#costruiamomemorie Amparo del Carmen Tordecilla. Una storia colombiana
Negli ultimi anni molto si è detto sulla Colombia e sul processo di pace tra il gruppo armato rivoluzionario delle FARC e il Governo di Manuel Santos. Per capire l’impatto del conflitto sulla popolazione civile basti pensare che la Colombia ha un altissimo numero di persone desaparecidas, 120.000 sono gli ultima dati ufficiali.
Non molti sanno che questo tentativo di pace non è senza precedenti. Occorre fare un passo indietro e tornare alla fine degli anni ’80. La Colombia era già uno scenario di guerra interna da oltre vent’anni, quando il Presidente César Gaviria proseguendo il processo di pace iniziato dal Governo Barco nel 1988, portò avanti i negoziati con l’EPL -Ejército Popular de Liberación, l’M-19 - Movimiento 19 de Abril, il CRS - Corriente Renovacion Socialista - una frangia del ELN), il PRT - Partido Revolucionario de los Trabajadores-, e il MAQL - Movimiento ArmadoQuintín Lame.

## OBIETTIVO
Nel brano scelto, in che anno iniziò il processo di pace del Governo Barco?

## ESTRATTO DELLA FONTE
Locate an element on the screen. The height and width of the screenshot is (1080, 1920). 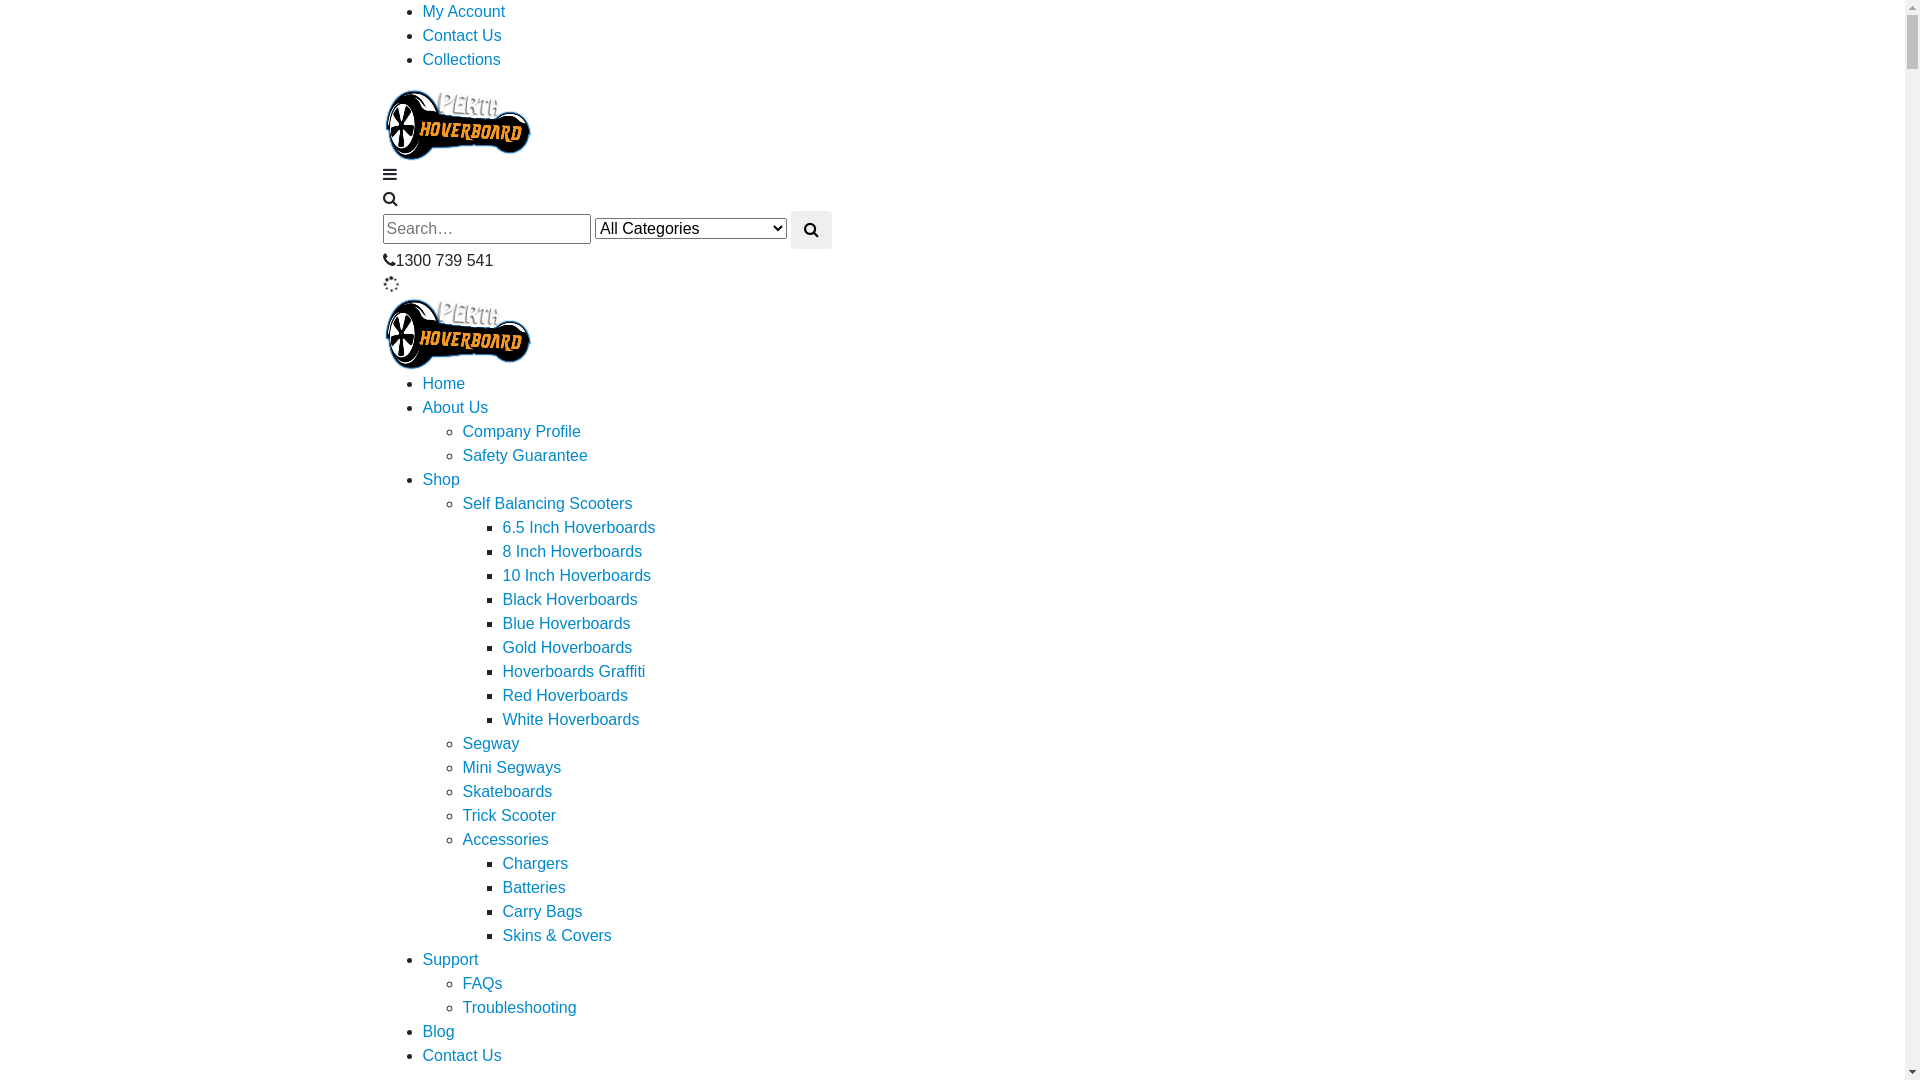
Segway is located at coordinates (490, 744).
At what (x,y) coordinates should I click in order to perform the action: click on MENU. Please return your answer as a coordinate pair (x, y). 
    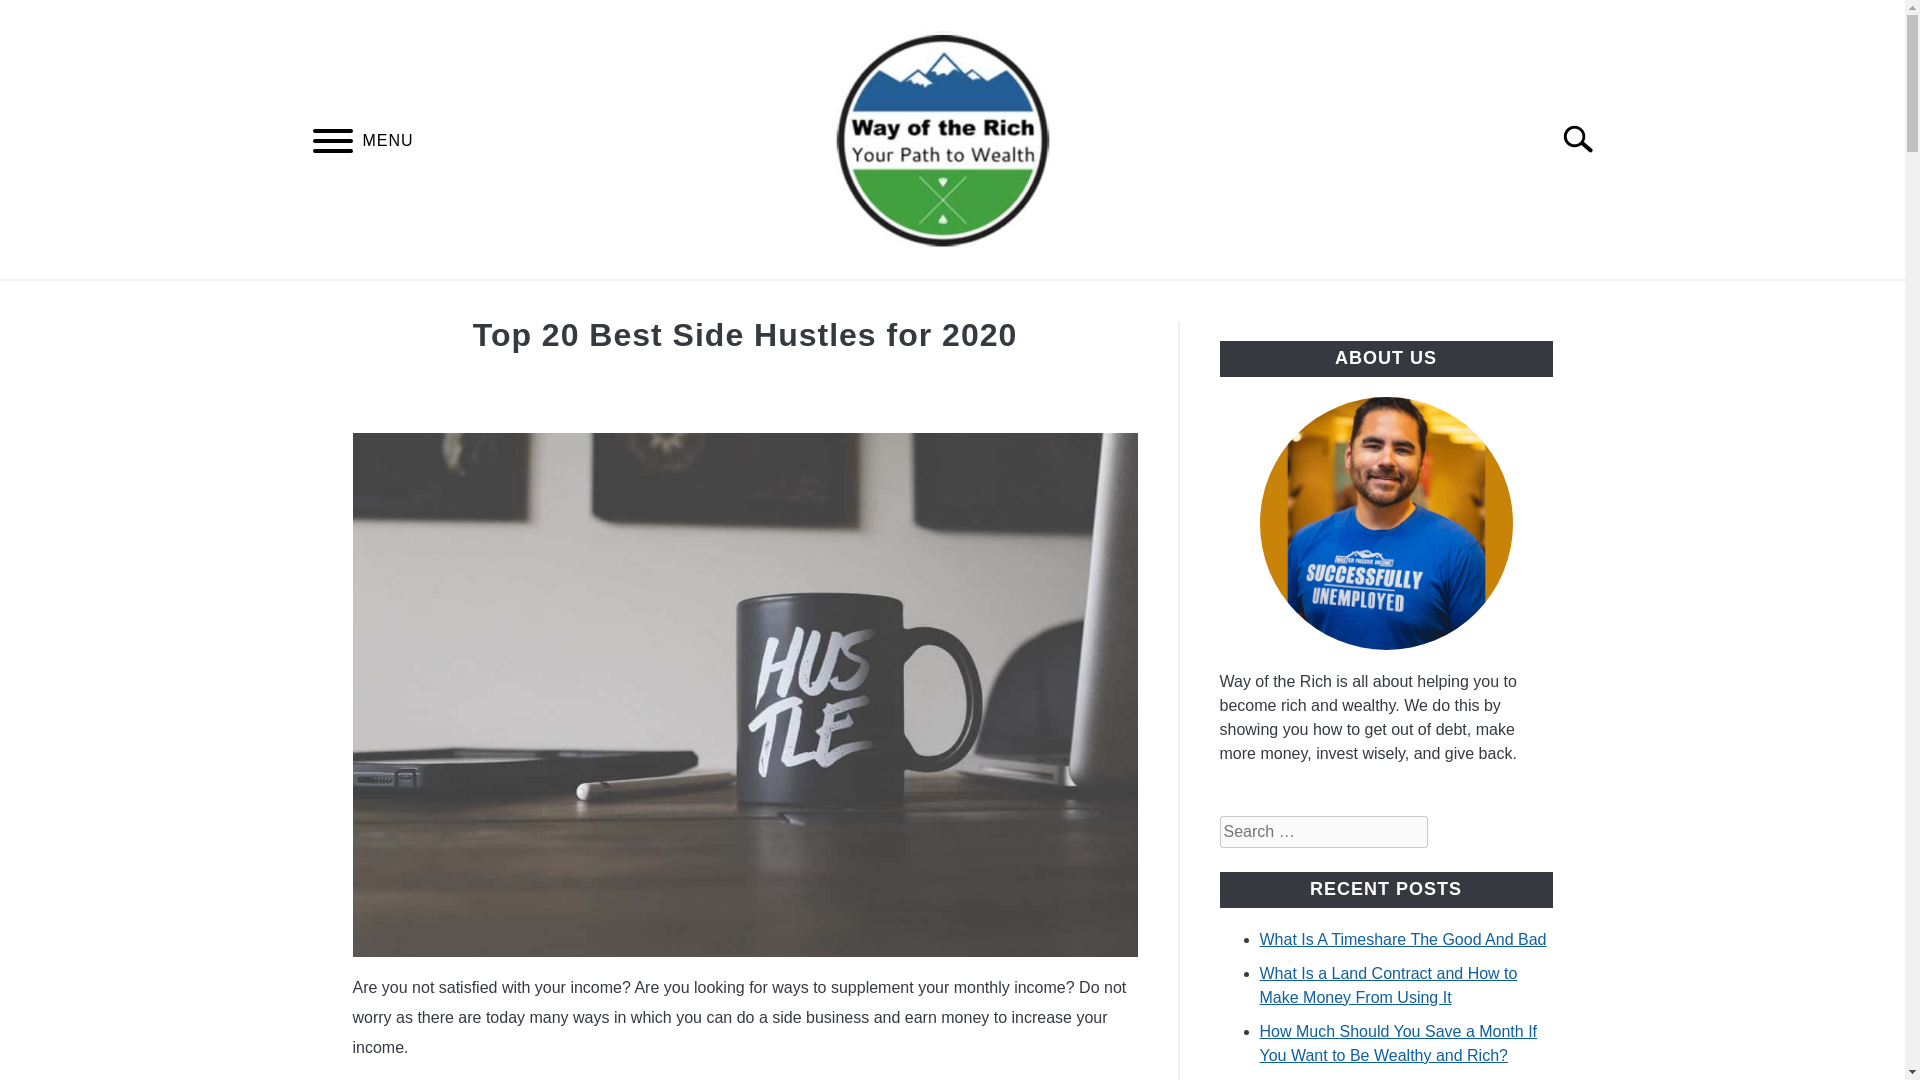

## IN RISPOSTA
Nel 1988.